Air Compressors Set 1

This set of Thermal Engineering 1 Multiple Choice Questions & Answers (MCQs) focuses on Air Compressors Set 1

Q1 | An ideal air compressor cycle with clearance on p-v diagram can be represented by following processes
• one adiabatic, two isobaric, and one constant volume
• two adiabatic and two isobaric
• two adiabatic, one isobaric and one constant volume,
• one adiabatic, one isobaric and two constant volume
Q2 | The work done per unit mass of air in compression will be least when n is equal to
• 1
• 1.2
• 1.3
• 1.4
Q3 | Isothermal compression though most efficient, but is not -practicable because
• it requires very big cylinder
• it does not increase pressure much
• it is impossible in practice
• compressor has to run at very slow speed to achieve it
Q4 | Ratio of indicated H.P. and brake H.P. is known as
• mechanical efficiency
• volumetric efficiency
• isothermal efficiency
Q5 | The ratio of work doen per cycle to the swept volume in case of compressor is called
• compression index
• compression ratio
• compressor efficiency
• mean effective pressure
Q6 | Cylinder clearance in a compressor should be
• as large as possible
• as small as possible
• about 50% of swept volume
• about 100% of swept volume
Q7 | Ratio of compression is the ratio of
• gauge discharge pressure to the gauge intake pressure
• absolute discharge pressure to the absolute intake pressure
• pressures at discharge and suction corresponding to same temperature
• stroke volume and clearance volume
Q8 | Clearance volume in actual reciprocating compressors is essential
• to accommodate Valves in the cylinder head
• to provide cushioning effect
• to attain high volumetric efficiency
• to provide cushioning effect and also to avoid mechanical bang of piston with cylinder head.

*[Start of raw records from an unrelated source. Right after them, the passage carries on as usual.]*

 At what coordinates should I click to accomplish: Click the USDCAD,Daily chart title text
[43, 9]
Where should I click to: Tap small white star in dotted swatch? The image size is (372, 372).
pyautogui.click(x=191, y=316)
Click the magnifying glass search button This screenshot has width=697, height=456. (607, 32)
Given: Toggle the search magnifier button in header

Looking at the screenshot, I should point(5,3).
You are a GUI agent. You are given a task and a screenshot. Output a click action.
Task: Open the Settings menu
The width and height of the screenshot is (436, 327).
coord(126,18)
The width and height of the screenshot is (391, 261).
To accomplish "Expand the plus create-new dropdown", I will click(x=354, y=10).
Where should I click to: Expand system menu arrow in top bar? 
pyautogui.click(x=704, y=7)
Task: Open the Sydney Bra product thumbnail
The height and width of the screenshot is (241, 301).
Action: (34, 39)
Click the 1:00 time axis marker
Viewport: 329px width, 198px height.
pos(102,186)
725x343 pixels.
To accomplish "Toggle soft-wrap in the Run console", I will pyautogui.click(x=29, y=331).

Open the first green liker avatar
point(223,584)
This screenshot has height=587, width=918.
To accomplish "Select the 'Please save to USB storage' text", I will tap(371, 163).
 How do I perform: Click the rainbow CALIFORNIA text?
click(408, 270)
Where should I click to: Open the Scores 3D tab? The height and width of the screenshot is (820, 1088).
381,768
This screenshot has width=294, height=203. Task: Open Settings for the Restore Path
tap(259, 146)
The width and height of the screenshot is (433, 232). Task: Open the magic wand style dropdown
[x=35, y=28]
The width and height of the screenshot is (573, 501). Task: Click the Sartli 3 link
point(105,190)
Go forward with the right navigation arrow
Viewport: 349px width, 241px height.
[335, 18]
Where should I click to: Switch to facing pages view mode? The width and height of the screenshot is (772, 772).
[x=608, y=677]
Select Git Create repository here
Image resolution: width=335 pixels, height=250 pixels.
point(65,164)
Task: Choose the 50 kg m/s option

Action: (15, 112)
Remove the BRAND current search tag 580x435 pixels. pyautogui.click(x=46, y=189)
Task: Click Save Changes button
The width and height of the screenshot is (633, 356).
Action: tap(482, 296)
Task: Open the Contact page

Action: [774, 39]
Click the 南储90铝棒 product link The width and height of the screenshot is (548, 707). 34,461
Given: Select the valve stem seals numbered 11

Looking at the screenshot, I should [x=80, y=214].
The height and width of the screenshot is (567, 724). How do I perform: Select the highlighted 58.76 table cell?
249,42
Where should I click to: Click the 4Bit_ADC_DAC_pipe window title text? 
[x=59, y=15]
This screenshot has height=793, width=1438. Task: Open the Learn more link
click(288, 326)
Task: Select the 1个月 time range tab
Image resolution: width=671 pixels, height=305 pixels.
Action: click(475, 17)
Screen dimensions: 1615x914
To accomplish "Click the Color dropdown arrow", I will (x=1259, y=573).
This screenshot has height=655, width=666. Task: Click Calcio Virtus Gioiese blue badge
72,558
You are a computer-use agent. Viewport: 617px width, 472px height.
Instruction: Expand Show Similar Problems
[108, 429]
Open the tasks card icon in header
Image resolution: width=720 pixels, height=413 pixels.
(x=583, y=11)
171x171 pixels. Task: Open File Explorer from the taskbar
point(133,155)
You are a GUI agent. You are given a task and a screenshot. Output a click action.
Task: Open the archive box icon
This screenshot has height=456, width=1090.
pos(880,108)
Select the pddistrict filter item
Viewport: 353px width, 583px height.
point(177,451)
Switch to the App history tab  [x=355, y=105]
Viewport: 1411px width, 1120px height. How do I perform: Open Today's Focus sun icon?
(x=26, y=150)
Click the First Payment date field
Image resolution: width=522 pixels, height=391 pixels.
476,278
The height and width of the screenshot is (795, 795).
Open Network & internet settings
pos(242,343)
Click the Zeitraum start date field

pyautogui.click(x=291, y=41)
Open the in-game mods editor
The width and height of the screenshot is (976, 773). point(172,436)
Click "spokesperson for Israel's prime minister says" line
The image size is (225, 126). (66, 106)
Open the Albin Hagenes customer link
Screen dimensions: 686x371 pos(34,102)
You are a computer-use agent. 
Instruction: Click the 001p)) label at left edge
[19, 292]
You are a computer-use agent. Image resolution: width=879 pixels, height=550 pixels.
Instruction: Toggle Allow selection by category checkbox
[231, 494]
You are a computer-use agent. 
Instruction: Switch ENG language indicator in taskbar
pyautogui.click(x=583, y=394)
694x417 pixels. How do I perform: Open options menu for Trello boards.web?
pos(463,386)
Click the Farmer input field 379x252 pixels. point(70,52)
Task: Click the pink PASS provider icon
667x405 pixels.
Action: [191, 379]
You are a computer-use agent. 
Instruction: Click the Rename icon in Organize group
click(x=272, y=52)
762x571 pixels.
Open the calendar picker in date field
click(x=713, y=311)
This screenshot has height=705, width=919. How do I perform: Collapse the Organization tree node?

Q9 | The net work input required for compressor with increase in clearance volume
• increases
• decreases
• remains same
• increases/decreases depending on compressor capacity
Q10 | Ratio of indicated h.p. to shaft h.p. is known as
• compressor efficiency
• isothermal efficiency
• volumetric efficiency
• mechanical efficiency
Q11 | Volumetric efficiency is
• the ratio of stroke volume to clearance volume
• the ratio of the air actually delivered to the amount of piston displacement
• reciprocal of compression ratio
• index of compressor performance
Q12 | Volumetric efficiency of a compressor with clearance volume
• increases with increase in compression ratio
• decreases with increase in compression ratio
• is not dependent upon compression ratio
• may increase/decrease depending on compressor capacity
Q13 | Volumetric efficiency of a compressor without clearance volume
• increases with increase in compression ratio
• decreases with increase in compression ratio
• is not dependent upon compression ratio
• may increase/decrease depending on compressor capacity
Q14 | The clearance volume of the air compressor is kept minimum because
• it allows maximum compression to be achieved
• it greatly affects volumetric efficiency
• it results in minimum work
• it permits isothermal compression
Q15 | Which is false statement about multistage compression.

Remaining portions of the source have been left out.